:: STORED DATA ::
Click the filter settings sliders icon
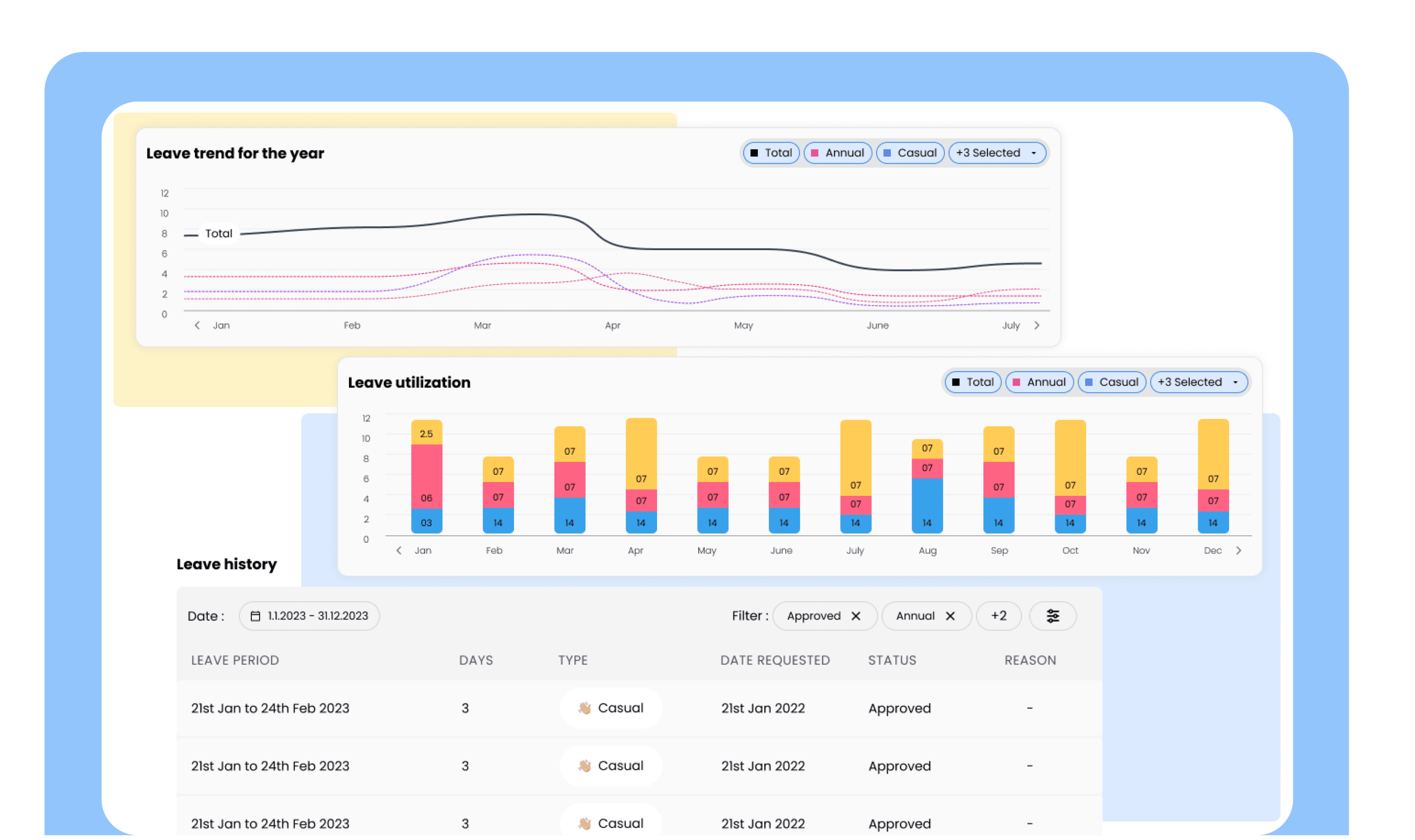Viewport: 1415px width, 840px height. (x=1052, y=616)
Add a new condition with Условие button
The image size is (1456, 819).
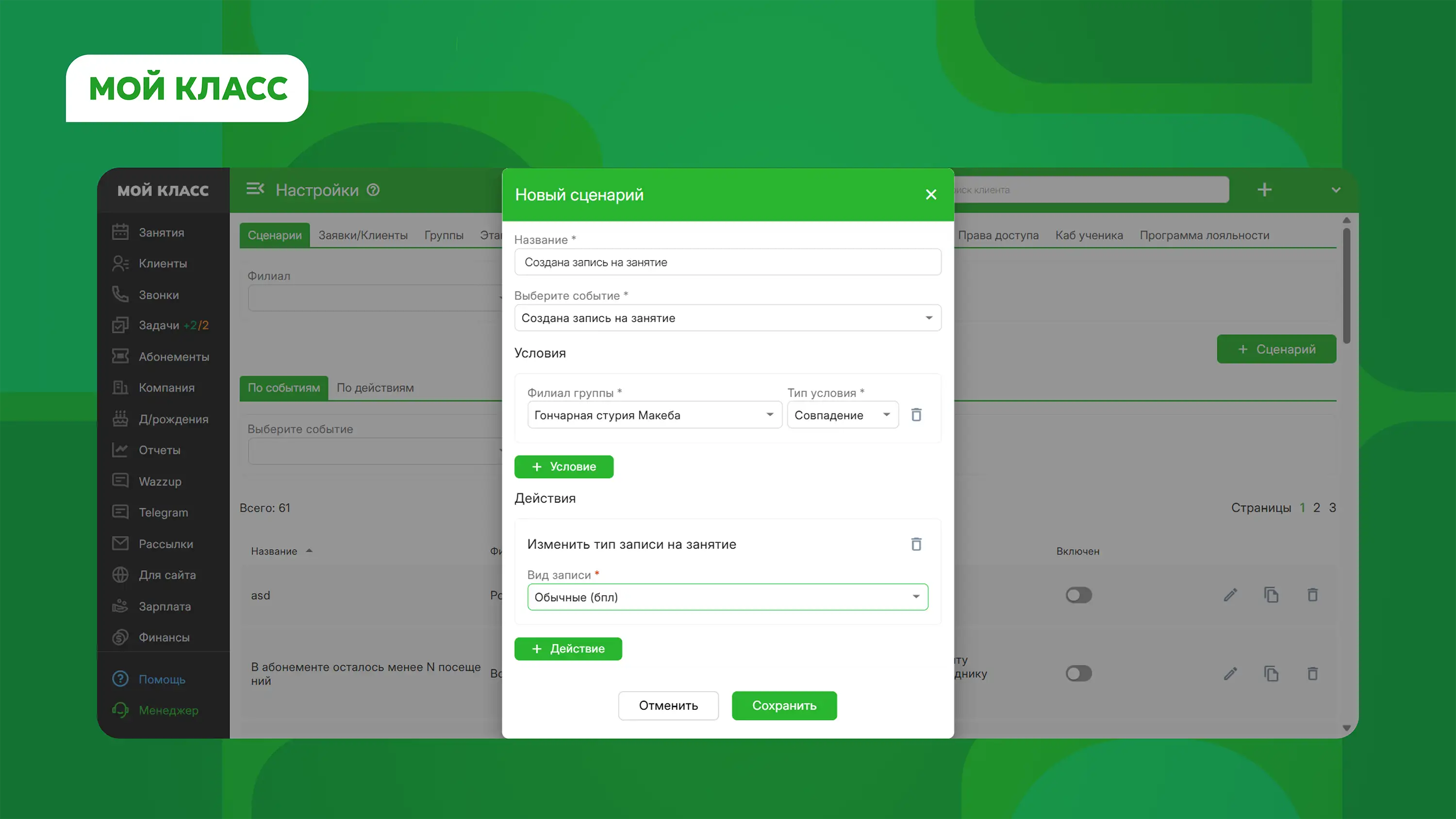pyautogui.click(x=563, y=466)
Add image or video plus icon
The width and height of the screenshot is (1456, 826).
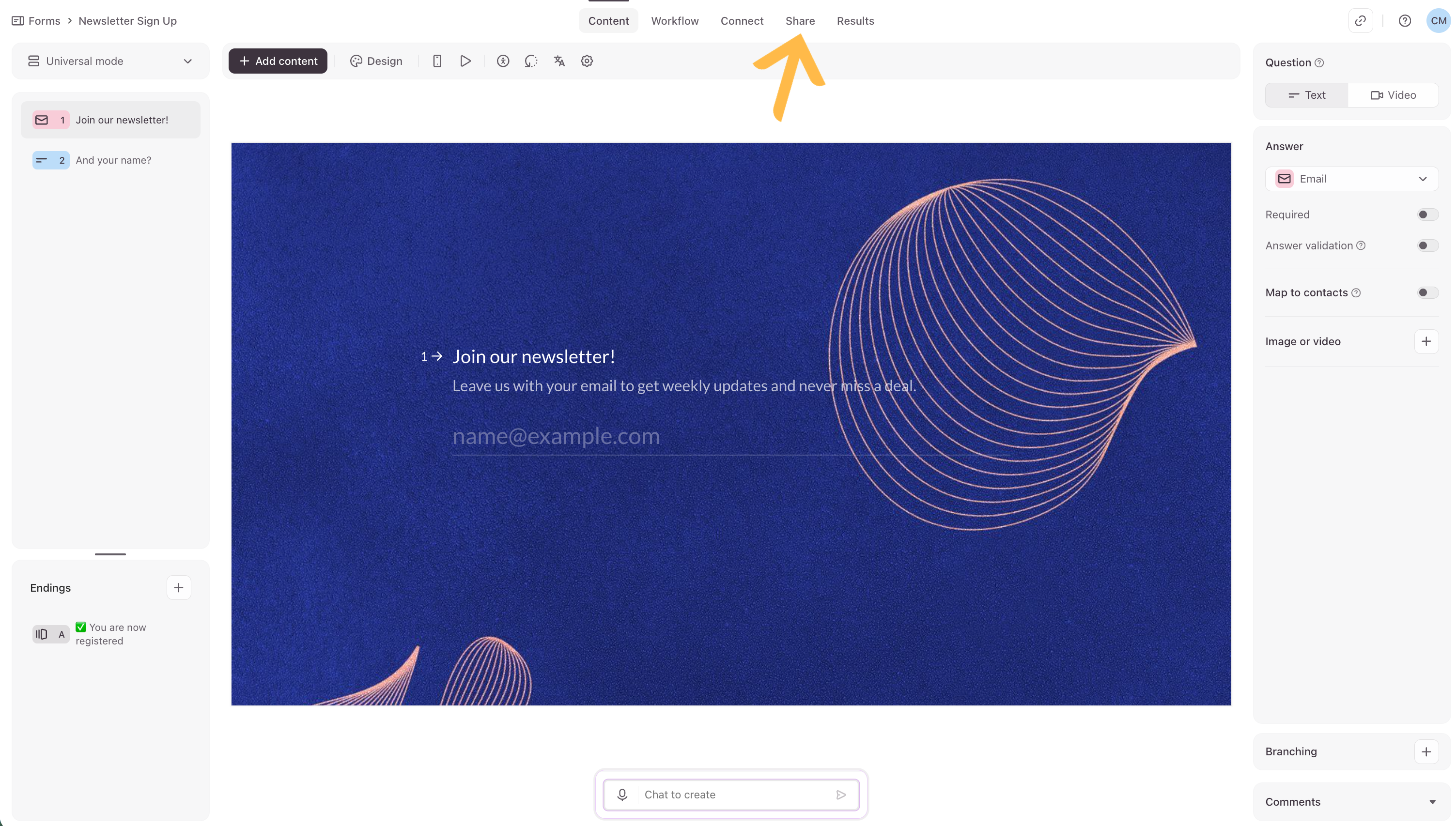(x=1425, y=341)
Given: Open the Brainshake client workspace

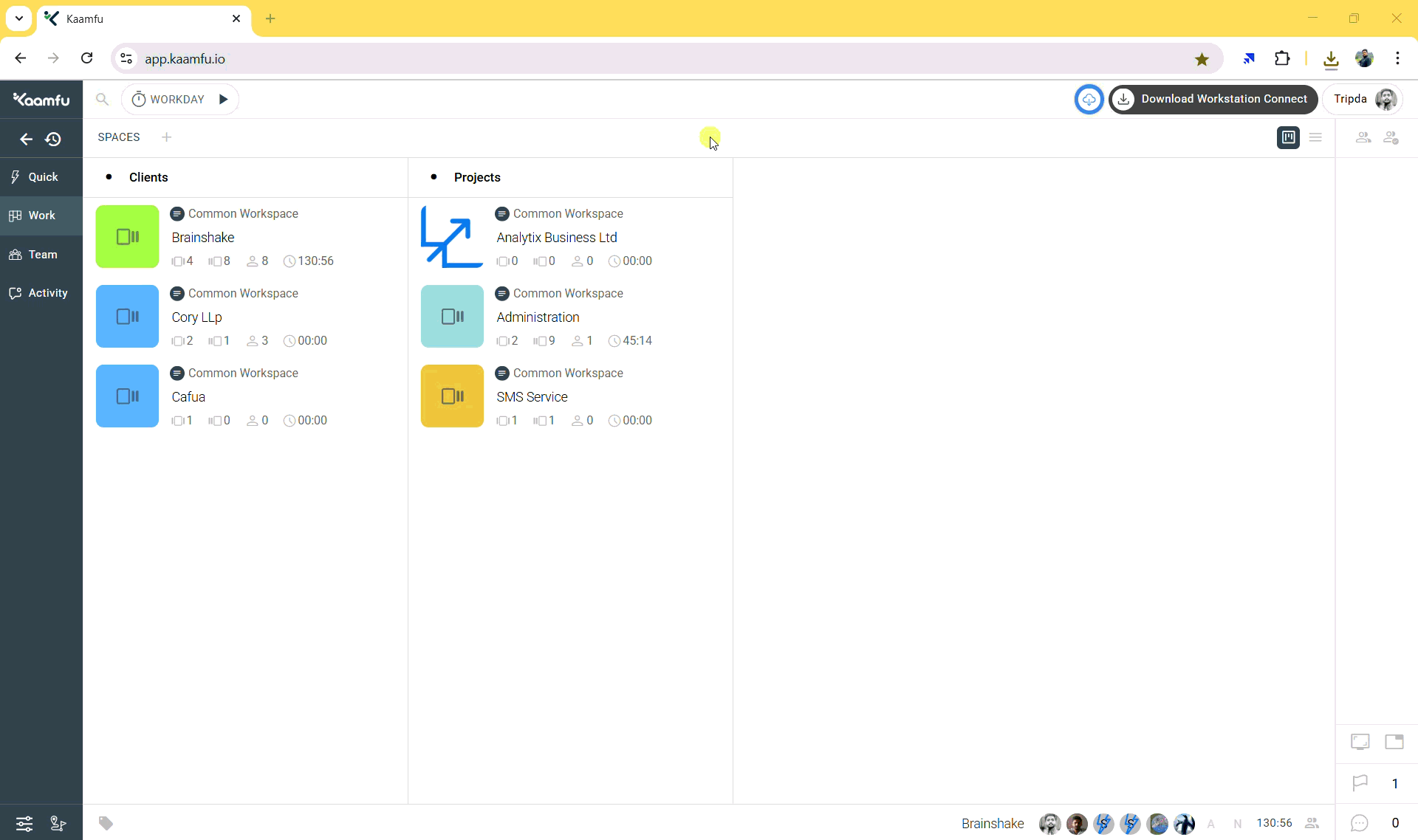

:: WHAT IS REQUIRED ::
Pictures excluded, repeat the material above from its first line through the line containing "Add image or video plus icon", both included.

:: TASK SOLUTION ::
Click the filter settings sliders icon
Viewport: 1415px width, 840px height. (x=1052, y=616)
Add a new condition with Условие button
The image size is (1456, 819).
pyautogui.click(x=563, y=466)
Add image or video plus icon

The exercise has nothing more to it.